The term “organic” gets used far too frequently in music today, but it’s hard to find a more apt one to describe Liddell, McCarthy and LaRue’s process making AVIATOR. From recording analog on two-inch tape, to one-take performances by world-class studio musicians gathered as a band, AVIATOR‘s tracks crackle with an energy you’re only going to find from hard-fought teamwork forged in the studio.
It’s a process LaRue knows runs counter to the “record today, release later today” modern day music business machine. “I understand it, that people want the product and artists want to get it out there as soon as possible,” he notes. “But that kind of goes against what the natural way of letting art happen.”
And there’s art to be found on AVIATOR, be it the cheeky shuffle found on “Moving On,” the delicate weave of piano and pedal steel meshing memories on “Still Running,” the churning pulse of “Spitfire” turning onto the two-stepping moment found on “Million Dollar Blues” and Stoney’s honoring of one of his heroes on “Natural High”.
“It was worth every moment we spent, and there’s stuff going on here that makes me think, ‘This is the way music is supposed to be recorded,'” LaRue continues.
The rooted-in-tradition nature of making AVIATOR has spun off into LaRue’s live performances as well. He tells a story of a recent gig in Longview, Texas, where he spoke to a man at the venue who had seen LaRue (and everything else you can see at a bar) a time or two.
“He told me, ‘I’ve heard you since you first started. I just turned 64. What I heard tonight was a more refined Stoney, and I thought to myself, “I can connect with what he’s saying”,'” LaRue says. “I like the ability to connect with people at any age, whether it might be sonically or to the depth of what they’re willing to think. I like to think, and I like for people to think. It’s a little bit of a lost art these days.
“I want that human element to still be apparent in my writing,” he continues. “Whenever we’re on stage, I notice that people, rather than just standing there swaying back and forth; it’s more of an experience show than it is dance hall music.
“I’ve noticed that some people dance, some people stand there and listen, some mouths are open, and some heads are bowed. Everybody experiences it differently.”
But while a lot of thought, care, consideration and skill has been put into the making of AVIATOR, don’t ask Stoney LaRue what Stoney LaRue sounds like. One, it’ll bring on a certain amount of brain freeze, and two, he wants you to think through it yourself.
“I’d say its a little combination of rootsy rock, country, folk, and whatever else is in the hodge podge, and separate as much of the pride and ego from it, and put it in a format that’s easy to listen to,” LaRue eventually concedes. “But I don’t think the listener can get it in a 20-second format.

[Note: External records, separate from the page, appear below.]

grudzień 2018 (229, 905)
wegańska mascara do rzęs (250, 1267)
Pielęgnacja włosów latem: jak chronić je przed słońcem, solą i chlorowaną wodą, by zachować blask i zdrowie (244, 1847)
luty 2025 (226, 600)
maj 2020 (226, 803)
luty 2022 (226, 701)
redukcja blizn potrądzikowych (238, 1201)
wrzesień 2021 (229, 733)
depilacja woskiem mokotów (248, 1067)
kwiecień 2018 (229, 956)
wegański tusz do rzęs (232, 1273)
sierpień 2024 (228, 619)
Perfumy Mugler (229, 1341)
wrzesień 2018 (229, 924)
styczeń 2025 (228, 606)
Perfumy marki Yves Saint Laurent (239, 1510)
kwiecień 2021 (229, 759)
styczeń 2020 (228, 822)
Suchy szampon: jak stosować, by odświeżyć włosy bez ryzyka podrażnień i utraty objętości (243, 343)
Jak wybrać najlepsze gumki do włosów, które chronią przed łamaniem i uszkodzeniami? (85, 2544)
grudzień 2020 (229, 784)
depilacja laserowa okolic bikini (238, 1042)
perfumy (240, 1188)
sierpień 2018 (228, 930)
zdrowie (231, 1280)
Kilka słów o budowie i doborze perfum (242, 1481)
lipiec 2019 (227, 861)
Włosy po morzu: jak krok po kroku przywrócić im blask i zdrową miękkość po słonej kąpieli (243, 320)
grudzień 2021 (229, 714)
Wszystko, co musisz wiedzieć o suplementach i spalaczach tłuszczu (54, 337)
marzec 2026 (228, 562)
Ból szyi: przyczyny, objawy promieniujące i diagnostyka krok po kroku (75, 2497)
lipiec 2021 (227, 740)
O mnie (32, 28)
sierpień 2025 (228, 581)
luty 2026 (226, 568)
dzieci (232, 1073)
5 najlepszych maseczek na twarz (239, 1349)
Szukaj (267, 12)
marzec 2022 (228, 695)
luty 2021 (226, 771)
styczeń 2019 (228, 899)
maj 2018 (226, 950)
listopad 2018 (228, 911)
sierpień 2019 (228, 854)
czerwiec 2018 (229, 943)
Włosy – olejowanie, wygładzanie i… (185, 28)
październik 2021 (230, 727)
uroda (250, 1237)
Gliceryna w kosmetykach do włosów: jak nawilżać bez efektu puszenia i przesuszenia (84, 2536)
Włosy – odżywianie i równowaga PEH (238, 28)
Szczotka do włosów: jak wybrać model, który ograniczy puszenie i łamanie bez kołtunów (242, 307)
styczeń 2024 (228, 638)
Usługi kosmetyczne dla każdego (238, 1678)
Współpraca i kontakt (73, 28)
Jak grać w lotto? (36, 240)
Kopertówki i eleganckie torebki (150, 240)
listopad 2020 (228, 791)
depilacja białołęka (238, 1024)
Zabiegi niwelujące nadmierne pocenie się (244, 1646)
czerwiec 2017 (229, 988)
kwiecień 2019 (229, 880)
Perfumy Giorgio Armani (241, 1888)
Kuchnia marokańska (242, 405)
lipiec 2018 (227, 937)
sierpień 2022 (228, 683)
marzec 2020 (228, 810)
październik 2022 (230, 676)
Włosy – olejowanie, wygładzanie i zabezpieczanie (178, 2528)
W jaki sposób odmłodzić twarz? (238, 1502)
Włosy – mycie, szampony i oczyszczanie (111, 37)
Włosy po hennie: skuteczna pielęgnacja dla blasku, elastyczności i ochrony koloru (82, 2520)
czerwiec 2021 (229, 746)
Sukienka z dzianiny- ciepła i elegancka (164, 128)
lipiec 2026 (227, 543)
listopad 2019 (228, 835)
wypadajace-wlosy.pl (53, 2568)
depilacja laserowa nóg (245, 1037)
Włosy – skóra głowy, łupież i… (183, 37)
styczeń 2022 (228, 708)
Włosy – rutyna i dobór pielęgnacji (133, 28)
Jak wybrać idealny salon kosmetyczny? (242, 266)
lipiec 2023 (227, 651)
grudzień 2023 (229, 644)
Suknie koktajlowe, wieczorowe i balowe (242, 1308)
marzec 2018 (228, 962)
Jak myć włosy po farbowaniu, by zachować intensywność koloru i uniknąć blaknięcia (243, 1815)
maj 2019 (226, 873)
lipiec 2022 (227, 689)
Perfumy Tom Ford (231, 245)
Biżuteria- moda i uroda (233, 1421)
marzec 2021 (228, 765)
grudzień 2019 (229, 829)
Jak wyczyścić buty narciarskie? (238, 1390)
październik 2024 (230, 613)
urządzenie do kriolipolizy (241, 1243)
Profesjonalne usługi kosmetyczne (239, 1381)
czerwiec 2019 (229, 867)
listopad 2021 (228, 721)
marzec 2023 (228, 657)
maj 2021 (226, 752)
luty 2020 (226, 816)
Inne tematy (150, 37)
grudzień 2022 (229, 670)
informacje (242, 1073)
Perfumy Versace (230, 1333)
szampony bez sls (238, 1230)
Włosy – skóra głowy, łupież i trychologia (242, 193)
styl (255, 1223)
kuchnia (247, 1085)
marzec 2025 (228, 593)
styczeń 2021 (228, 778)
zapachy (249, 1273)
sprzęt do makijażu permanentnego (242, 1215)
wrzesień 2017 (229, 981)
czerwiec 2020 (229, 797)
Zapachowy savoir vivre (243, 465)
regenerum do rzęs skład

I don’t think they’d get it in a day. It’s one of those things that has to be word-of-mouth and experienced themselves.
“As far as the listener is concerned, that’s who it’s for,” LaRue continues. “The music came out of me for a reason, and it’s not supposed to be just for me. I want to share it with as many people as possible. If I’ve done that, then they have the option to embrace it or put it down. I just want it to be available to them.”
So take your nearest available audio device — queue up the playlist or pop in that CD — put your thinkin’ shades on and spin up AVIATOR. Stoney LaRue wants you to find yourself in it…yourself.